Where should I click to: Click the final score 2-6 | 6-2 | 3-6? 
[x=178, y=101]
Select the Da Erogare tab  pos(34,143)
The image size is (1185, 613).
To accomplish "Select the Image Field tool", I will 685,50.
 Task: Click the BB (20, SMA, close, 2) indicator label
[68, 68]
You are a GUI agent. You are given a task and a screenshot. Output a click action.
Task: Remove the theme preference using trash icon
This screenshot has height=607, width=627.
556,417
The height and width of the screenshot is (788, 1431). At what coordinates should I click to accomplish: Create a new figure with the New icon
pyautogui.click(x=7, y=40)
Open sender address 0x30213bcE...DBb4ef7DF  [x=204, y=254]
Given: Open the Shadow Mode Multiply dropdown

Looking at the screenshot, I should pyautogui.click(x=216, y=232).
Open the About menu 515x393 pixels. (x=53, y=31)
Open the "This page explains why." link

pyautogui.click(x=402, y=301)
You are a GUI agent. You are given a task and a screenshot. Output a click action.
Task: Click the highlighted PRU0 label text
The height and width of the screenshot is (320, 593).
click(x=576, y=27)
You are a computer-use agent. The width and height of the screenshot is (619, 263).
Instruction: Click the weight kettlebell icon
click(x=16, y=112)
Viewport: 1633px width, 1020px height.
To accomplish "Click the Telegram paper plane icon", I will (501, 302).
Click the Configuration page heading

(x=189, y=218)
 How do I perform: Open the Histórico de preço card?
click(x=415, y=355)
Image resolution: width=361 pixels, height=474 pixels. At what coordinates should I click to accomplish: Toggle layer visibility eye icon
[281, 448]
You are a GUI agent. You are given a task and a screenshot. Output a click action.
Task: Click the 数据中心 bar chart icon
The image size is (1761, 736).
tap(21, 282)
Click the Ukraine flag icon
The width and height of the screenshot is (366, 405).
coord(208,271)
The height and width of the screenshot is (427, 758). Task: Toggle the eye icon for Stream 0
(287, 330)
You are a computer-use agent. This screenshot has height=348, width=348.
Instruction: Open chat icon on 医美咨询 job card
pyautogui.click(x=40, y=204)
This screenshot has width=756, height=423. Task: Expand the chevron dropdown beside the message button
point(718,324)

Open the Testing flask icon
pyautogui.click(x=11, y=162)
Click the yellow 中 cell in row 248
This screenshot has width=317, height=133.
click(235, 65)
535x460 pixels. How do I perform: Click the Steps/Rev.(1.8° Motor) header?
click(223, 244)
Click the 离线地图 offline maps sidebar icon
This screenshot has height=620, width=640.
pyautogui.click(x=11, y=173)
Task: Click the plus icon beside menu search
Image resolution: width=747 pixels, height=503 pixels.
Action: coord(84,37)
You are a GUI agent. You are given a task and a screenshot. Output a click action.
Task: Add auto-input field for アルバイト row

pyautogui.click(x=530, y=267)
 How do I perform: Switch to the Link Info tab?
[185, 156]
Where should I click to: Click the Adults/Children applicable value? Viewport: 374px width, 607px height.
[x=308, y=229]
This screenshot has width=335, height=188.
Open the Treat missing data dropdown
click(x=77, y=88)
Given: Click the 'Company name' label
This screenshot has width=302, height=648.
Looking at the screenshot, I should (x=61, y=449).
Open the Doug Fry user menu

--- --- ---

When you answer, output all of the material exactly as it appears above.

Where should I click to: Click the final score 2-6 | 6-2 | 3-6? 
[x=178, y=101]
Select the Da Erogare tab  pos(34,143)
The image size is (1185, 613).
To accomplish "Select the Image Field tool", I will 685,50.
 Task: Click the BB (20, SMA, close, 2) indicator label
[68, 68]
You are a GUI agent. You are given a task and a screenshot. Output a click action.
Task: Remove the theme preference using trash icon
This screenshot has height=607, width=627.
556,417
The height and width of the screenshot is (788, 1431). At what coordinates should I click to accomplish: Create a new figure with the New icon
pyautogui.click(x=7, y=40)
Open sender address 0x30213bcE...DBb4ef7DF  [x=204, y=254]
Given: Open the Shadow Mode Multiply dropdown

Looking at the screenshot, I should pyautogui.click(x=216, y=232).
Open the About menu 515x393 pixels. (x=53, y=31)
Open the "This page explains why." link

pyautogui.click(x=402, y=301)
You are a GUI agent. You are given a task and a screenshot. Output a click action.
Task: Click the highlighted PRU0 label text
The height and width of the screenshot is (320, 593).
click(x=576, y=27)
You are a computer-use agent. The width and height of the screenshot is (619, 263).
Instruction: Click the weight kettlebell icon
click(x=16, y=112)
Viewport: 1633px width, 1020px height.
To accomplish "Click the Telegram paper plane icon", I will (501, 302).
Click the Configuration page heading

(x=189, y=218)
 How do I perform: Open the Histórico de preço card?
click(x=415, y=355)
Image resolution: width=361 pixels, height=474 pixels. At what coordinates should I click to accomplish: Toggle layer visibility eye icon
[281, 448]
You are a GUI agent. You are given a task and a screenshot. Output a click action.
Task: Click the 数据中心 bar chart icon
The image size is (1761, 736).
tap(21, 282)
Click the Ukraine flag icon
The width and height of the screenshot is (366, 405).
coord(208,271)
The height and width of the screenshot is (427, 758). Task: Toggle the eye icon for Stream 0
(287, 330)
You are a computer-use agent. This screenshot has height=348, width=348.
Instruction: Open chat icon on 医美咨询 job card
pyautogui.click(x=40, y=204)
This screenshot has width=756, height=423. Task: Expand the chevron dropdown beside the message button
point(718,324)

Open the Testing flask icon
pyautogui.click(x=11, y=162)
Click the yellow 中 cell in row 248
This screenshot has width=317, height=133.
click(235, 65)
535x460 pixels. How do I perform: Click the Steps/Rev.(1.8° Motor) header?
click(223, 244)
Click the 离线地图 offline maps sidebar icon
This screenshot has height=620, width=640.
pyautogui.click(x=11, y=173)
Task: Click the plus icon beside menu search
Image resolution: width=747 pixels, height=503 pixels.
Action: coord(84,37)
You are a GUI agent. You are given a task and a screenshot. Output a click action.
Task: Add auto-input field for アルバイト row

pyautogui.click(x=530, y=267)
 How do I perform: Switch to the Link Info tab?
[185, 156]
Where should I click to: Click the Adults/Children applicable value? Viewport: 374px width, 607px height.
[x=308, y=229]
This screenshot has width=335, height=188.
Open the Treat missing data dropdown
click(x=77, y=88)
Given: Click the 'Company name' label
This screenshot has width=302, height=648.
Looking at the screenshot, I should (x=61, y=449).
Open the Doug Fry user menu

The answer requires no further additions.